Russia’s promise to reduce its military activity near Kyiv was met with skepticism, and a humanitarian convoy attempted to evacuate Mariupol. The following is a summary of events in Ukraine and how world leaders reacted from March 26 to April 1. 8:21
The humanitarian team said a team of three vehicles and nine Red Cross staff headed to Mariupol on Saturday to facilitate the safe evacuation of civilians from the city. She said her group was planning to escort an escort of civilians from Mariupol to another city. “Our presence will put a humanitarian mark on this planned movement of people, giving the escort extra protection and reminding all sides of the political, humanitarian nature of the operation,” she said in a statement.

Late night trip from Mariupol

The Mariupol city council announced on Saturday that 10 empty buses were heading to Berdyansk, a town 84 kilometers west of Mariupol, to pick up people who managed to get there on their own. About 2,000 people left Mariupol on Friday, some by bus and others in their own vehicles, city officials said. Internally displaced persons from Mariupol and nearby towns arrive in Zaporizhzhia, Ukraine, on Friday. (Felipe Dana / The Associated Press)
The evacuees boarded about 25 buses in Berdyansk and arrived around midnight in Zaporizhzhia, a city still under Ukrainian control that had served as a destination under previous ceasefire announcements – and then broke – to remove them. and help in Mariupol. Among them was Tamila Mazurenko, who said she left Mariupol on Monday and arrived in Berdyansk that night. Mazurenko said she waited for a bus until Friday, spending one night sleeping in a field.

“Normal life was ruined”

“I have only one question: Why? she said about the test of her city. “We lived only as normal people. And our normal life was ruined. And we lost everything. I have no job, I can not find my son.” Mariupol, which was besieged by Russian forces a month ago, has suffered some of the worst attacks in the war, including a maternity hospital and a theater housing civilians. About 100,000 people are believed to remain in the city, compared to the pre-war population of 430,000, and are facing severe shortages of water, food, fuel and medicine.
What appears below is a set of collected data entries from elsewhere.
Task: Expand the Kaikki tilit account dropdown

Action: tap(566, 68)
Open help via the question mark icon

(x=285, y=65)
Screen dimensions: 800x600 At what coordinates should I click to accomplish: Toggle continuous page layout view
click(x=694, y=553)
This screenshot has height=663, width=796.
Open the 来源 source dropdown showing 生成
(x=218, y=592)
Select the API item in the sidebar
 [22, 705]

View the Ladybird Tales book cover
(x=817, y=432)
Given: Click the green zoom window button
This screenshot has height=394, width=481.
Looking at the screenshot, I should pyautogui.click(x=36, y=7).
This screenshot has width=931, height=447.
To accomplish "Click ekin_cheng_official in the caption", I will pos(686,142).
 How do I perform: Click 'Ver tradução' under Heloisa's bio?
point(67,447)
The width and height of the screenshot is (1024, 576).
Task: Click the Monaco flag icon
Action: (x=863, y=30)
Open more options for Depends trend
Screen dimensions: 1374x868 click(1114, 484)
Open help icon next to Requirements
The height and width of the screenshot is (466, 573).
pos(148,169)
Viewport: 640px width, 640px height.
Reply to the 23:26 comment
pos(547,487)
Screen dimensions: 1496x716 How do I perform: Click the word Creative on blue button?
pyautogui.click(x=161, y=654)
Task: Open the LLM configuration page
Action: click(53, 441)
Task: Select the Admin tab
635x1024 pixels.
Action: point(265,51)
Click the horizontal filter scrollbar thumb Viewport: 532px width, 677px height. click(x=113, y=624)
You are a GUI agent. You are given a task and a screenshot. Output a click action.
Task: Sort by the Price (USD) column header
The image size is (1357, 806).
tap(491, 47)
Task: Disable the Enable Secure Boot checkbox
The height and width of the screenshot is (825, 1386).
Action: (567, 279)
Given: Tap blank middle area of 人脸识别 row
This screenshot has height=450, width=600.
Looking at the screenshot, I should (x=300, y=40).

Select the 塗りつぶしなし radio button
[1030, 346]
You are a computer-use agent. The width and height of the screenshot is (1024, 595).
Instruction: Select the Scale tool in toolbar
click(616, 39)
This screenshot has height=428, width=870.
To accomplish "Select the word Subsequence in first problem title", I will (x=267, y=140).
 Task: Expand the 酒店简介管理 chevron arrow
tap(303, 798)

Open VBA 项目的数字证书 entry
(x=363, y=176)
A Ukrainian soldier stands on Friday outside a school hit by rockets in the southern village of Zelenyi Hai, located between Kherson and Mykolaiv. (Bulent Kilic / AFP / Getty Images)
Occupying the city would give Moscow an unbreakable land bridge from Russia to Crimea, which it occupied from Ukraine in 2014. But its resistance also has symbolic significance during the Russian invasion, said Volodymyr Fesenko, its leader. Ukrainian thinking group Penta.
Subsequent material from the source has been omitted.